Among the records below, determine how many lines have the word "profile" in them; output only the number.

[Material to process]

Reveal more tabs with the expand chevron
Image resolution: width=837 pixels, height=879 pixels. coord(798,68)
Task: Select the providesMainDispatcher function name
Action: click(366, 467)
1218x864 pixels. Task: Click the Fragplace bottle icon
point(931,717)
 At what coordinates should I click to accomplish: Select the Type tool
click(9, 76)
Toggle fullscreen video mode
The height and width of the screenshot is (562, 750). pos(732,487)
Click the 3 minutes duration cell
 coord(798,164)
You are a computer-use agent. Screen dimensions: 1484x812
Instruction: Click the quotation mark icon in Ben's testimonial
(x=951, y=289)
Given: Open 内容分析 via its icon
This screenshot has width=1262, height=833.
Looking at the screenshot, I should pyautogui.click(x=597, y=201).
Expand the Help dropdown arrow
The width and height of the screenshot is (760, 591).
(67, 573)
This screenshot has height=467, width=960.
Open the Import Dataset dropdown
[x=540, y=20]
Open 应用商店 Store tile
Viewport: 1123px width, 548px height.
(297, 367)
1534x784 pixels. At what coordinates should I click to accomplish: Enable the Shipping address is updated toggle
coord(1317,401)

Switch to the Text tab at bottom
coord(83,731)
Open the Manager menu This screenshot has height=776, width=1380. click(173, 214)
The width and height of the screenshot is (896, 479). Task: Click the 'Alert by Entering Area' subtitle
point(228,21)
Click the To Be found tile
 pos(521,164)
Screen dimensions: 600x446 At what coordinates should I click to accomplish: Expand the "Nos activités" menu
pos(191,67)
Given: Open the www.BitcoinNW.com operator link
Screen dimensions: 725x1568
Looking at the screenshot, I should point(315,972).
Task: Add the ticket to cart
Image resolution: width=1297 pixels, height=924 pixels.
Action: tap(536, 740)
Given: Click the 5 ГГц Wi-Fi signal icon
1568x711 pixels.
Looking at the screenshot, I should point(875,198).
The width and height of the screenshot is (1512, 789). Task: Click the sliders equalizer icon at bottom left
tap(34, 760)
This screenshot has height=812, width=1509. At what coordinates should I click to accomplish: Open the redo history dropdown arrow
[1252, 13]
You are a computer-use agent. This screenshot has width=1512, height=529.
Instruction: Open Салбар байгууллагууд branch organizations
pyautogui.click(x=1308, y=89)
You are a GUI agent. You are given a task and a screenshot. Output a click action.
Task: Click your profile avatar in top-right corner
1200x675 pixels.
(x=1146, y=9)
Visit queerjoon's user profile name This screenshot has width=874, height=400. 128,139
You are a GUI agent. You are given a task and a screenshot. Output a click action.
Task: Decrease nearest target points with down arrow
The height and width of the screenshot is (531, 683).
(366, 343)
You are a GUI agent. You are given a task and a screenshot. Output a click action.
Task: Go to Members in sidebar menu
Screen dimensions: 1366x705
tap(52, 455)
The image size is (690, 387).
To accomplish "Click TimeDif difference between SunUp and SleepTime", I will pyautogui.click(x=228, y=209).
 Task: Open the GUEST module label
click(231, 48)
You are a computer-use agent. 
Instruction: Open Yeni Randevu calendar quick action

[/Material to process]

**Completed task**
2